• _Passage_
------------

The structural requirements of 3,5-substituted oxindoles that determine selective AMPK or GSK3β inhibition

Abstract

AMP-activated protein kinase (AMPK) acts as a central cellular sensor at the interface of metabolic and signaling networks, that supports cell survival in energetically unfavorable environments. Due to its role in the direct mediation of fatty acid oxidation via acetyl-CoA carboxylase 2 (ACC2), there has been intensive development of small molecule AMPK activators for the treatment of metabolic diseases, such as diabetes and non-alcoholic fatty liver disease. In cancer, AMPK inhibitors may be more effective in disrupting catabolic processes that support cancer cell survival and drug resistance. We have previously reported a structure–activity study of substituted oxindoles based on the multi-kinase inhibitor sunitinib to determine the structural requirements for AMPK inhibition and found that a 5-(2-cyanoethyl)-substituted oxindole displayed selectivity for AMPK over VEGFR-2. Interestingly, the GSK3β inhibitor AZD1080, a 5-cyano-oxindole, was also found to inhibit AMPK in a limited screen. Here, we report a further series of 3,5-substituted oxindoles that demonstrate that 5-cyano-oxindoles can inhibit both GSK3β and AMPK, but the 5-(2-cyanoethyl)-substitution and the orientation of the 3-substituent of the oxindole are critical determinants for AMPK inhibition and selectivity. These findings could have critical importance in evaluating metabolic targeting in cancer as GSK3β promotes anabolic pathways and suppresses AMPK activity.

------------

• _Exercise details_
Please state which oxindole, according to the abstract on AMPK and GSK3β inhibition, showed selectivity for AMPK over VEGFR-2 in the earlier study.

------------

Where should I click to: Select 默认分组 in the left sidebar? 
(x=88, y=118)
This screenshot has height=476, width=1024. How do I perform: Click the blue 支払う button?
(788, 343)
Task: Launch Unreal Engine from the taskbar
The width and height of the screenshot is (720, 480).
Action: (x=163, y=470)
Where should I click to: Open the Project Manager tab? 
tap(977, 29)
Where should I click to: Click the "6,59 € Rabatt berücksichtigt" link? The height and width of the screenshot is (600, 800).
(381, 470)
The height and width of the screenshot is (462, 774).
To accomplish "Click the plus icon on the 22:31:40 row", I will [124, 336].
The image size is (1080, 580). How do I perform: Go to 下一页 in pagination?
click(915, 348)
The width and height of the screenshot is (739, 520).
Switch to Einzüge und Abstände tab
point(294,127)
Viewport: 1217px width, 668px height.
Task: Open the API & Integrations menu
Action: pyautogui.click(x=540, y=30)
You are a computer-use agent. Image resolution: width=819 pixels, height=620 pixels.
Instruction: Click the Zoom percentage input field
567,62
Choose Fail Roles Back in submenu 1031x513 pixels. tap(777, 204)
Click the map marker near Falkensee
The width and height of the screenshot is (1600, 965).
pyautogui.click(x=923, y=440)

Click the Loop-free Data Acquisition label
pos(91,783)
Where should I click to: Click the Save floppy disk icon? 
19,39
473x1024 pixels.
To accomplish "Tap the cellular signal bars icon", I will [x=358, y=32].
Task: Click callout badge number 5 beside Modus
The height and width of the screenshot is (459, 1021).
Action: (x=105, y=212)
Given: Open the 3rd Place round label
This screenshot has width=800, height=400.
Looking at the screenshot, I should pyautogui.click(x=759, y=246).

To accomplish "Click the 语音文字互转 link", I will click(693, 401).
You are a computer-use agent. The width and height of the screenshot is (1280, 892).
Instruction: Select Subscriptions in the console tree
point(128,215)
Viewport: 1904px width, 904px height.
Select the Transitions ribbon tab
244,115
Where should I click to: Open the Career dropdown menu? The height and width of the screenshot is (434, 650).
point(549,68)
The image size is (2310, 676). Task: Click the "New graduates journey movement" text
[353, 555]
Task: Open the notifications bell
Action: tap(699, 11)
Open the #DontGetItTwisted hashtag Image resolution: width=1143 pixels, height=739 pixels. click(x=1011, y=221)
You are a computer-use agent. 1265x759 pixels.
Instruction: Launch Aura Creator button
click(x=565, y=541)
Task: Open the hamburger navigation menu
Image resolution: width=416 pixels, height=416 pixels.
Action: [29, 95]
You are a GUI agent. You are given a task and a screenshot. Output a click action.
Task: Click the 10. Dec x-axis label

------------

• _Answer to this problem_
A 5-(2-cyanoethyl)-substituted oxindole.